▶ **Assignment**
Would you filter these records and copy every line that has the word "size"?

BEGIN Task material

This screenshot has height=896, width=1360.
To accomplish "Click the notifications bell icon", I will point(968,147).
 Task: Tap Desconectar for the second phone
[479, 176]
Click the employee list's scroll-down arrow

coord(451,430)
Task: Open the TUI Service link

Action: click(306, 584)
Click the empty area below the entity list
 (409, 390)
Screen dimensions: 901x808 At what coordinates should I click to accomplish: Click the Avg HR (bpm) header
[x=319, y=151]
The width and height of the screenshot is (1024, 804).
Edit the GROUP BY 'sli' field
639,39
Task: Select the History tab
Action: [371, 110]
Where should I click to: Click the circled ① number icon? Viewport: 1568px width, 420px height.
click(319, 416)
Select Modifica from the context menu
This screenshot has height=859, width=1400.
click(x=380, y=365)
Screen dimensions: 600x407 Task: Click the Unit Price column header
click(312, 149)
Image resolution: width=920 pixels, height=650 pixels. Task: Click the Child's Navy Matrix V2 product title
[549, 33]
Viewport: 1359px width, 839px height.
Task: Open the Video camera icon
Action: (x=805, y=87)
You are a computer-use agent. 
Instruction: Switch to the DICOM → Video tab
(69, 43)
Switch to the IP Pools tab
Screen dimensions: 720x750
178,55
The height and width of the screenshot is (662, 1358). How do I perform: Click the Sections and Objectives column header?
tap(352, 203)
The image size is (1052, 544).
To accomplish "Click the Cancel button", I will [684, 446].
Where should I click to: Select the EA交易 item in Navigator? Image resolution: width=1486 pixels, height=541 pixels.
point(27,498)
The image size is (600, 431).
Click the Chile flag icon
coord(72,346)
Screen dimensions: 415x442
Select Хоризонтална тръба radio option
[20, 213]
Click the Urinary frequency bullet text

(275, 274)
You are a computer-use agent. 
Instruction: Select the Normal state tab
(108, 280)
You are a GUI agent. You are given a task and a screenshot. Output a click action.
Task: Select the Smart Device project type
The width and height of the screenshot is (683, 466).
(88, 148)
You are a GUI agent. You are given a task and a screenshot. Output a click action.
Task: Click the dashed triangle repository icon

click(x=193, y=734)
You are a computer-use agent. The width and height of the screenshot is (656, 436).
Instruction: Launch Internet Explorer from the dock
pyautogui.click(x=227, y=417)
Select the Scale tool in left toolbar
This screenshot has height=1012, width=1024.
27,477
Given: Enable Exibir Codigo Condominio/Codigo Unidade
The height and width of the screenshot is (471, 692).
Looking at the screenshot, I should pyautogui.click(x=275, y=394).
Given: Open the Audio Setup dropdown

END Task material

▶ **Task solution**
The image size is (1052, 544).
The image size is (600, 431).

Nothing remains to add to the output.